▶ YOUR GOAL:
Please reproduce the lines from the one containing "Screen dimensions: 426x381" through the end of the data below exactly as they stand, and omit all pictures.

▶ SUPPLIED ENTRIES:
################

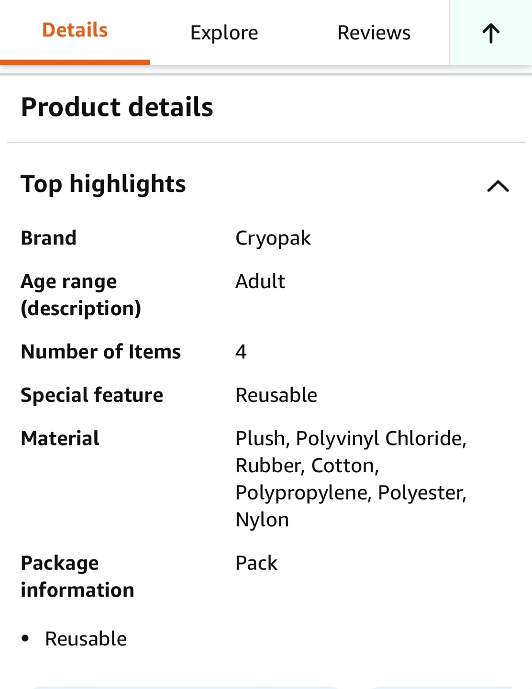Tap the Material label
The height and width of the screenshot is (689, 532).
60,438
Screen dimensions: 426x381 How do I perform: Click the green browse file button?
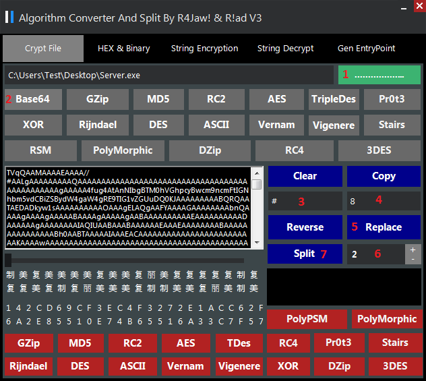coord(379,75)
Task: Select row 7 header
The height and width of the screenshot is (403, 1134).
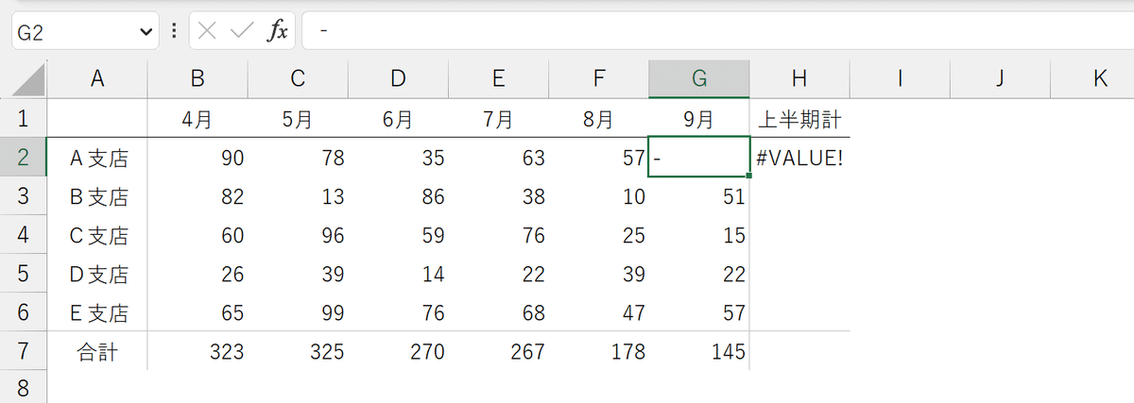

################

▶ SOLUTION:
Screen dimensions: 426x381 How do I perform: Click the green browse file button?
coord(379,75)
Task: Select row 7 header
The height and width of the screenshot is (403, 1134).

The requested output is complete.